Il s’agit du premier projet d’envergure réalisé par l’artiste au Royaume-Uni. Pour autant, celui qui a travaillé en binôme avec Jeanne-Claude, sa femme jusqu’à sa mort en 2009, n’en est pas à son premier coup d’éclat. En 1985, ils avaient emballé le plus vieux pont de Paris, le Pont Neuf, d’une toile changeant de couleur en fonction de la luminosité. Dix plus tard, ils avaient fait de même avec le Reichstag à Berlin. Le bâtiment accueillant le parlement allemand avait été empaqueté pendant deux semaines, attirant plus de deux millions de curieux. Plus récemment, en 2016, il avait réalisé une jetée flottante sur le lac italien d’Iseo, près de Milan.
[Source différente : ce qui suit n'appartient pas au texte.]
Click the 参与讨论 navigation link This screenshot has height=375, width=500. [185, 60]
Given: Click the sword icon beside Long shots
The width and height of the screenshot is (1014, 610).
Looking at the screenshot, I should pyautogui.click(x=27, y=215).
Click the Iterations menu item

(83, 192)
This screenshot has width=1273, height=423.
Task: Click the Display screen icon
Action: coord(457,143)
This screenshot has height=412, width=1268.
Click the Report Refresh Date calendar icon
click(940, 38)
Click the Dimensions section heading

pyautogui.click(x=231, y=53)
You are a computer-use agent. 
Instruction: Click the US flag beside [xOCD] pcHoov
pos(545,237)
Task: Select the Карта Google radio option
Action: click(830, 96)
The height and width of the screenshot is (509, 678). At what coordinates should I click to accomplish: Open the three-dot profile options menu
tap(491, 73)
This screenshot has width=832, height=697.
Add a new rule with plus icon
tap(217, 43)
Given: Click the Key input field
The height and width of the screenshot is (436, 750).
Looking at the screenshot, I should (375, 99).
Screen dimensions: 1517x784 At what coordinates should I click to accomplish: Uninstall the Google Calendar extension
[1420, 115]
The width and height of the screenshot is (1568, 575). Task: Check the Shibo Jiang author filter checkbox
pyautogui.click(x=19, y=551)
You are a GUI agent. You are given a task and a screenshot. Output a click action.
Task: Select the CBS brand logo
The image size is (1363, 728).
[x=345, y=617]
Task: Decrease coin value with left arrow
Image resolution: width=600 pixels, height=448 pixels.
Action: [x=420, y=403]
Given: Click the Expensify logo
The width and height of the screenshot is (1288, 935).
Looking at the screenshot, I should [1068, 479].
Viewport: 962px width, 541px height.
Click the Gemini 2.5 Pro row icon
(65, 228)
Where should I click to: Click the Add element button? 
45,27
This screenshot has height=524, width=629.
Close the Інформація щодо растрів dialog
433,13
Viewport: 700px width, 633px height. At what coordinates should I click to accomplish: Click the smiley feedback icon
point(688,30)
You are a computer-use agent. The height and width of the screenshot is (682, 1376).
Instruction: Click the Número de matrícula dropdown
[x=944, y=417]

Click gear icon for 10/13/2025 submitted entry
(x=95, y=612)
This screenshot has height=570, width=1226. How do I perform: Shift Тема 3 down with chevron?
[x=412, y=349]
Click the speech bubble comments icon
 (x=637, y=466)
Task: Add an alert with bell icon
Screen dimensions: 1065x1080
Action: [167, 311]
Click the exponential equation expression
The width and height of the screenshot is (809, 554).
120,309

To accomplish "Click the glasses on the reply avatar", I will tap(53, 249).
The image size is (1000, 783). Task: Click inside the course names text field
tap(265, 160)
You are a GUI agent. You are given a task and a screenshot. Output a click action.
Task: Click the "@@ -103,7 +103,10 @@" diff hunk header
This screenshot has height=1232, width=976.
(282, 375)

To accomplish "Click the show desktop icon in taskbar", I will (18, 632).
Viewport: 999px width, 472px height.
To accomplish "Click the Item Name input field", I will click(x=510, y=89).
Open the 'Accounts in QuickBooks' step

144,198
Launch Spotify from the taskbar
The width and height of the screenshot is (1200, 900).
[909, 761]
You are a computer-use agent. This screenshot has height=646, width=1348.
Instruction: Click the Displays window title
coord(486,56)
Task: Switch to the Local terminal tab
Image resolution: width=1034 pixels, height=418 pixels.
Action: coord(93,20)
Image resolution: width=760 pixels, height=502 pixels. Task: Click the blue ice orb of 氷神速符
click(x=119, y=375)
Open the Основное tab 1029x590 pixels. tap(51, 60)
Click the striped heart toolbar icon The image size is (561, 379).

Près d’un million de personnes avaient foulé ce pont artificiel reliant deux îles du lac italien avant qu’il ne soit démonté.

Un projet six fois plus grand

L’œuvre londonienne devrait déranger la tranquillité des cygnes d’Hyde Park jusqu’au 23 septembre. Elle accompagne l’exposition « Christo et Jeanne-Claude, barils et le “mastaba”, 1958-2018 » à la Galerie Serpentine, musée d’art contemporain londonien, qui revient sur la place majeure des barils dans les créations du couple. Ils en avaient notamment utilisé en 1962 pour barrer la rue Visconti à Paris en réponse à la construction du mur de Berlin. Le musée, présidé par l’ancien maire de New York, Michael Bloomberg, réussit ici un coup double. L’œuvre devrait attirer de nombreux curieux pour l’exposition temporaire alors que l’institution n’a pas déboursé un penny pour financer le projet. Le coût de l’opération, plus de 3 millions d’euros, a entièrement été réglé par l’artiste.

Quelques-uns des 7 506 barils qui composent le « mastaba » flottant de Christo à Hyde Park, à Londres, le 19 juin 2018. / HENRY NICHOLLS/REUTERS

Adepte des œuvres monumentales, Christo voudrait constituer un « mastaba » six fois plus grand aux Emirats Arabes Unis. Le projet utiliserait plus de 400 000 tonneaux de couleur sable et culminerait à 146 mètres de haut, soit la hauteur de la pyramide de Khéops à son origine. Un projet mûri par le couple depuis 1977 et qui devrait bientôt voir le jour.

A la fin de l’exposition temporaire, la plate-forme de six cents tonnes sera entièrement démontée. Les 7 506 barils utilisés seront recyclés.

« Christo and Jeanne-Claude, Barrels and the Mastaba, 1958-2018 », Galerie Serpentine, Kensington Gardens, Londres, jusqu’au 9 septembre, entrée gratuite.

« The Mastaba » (project for London, Hyde Park, Serpentine Lake), Lac Serpentine, Hyde Park, Londres, jusqu’au 23 septembre, gratuit.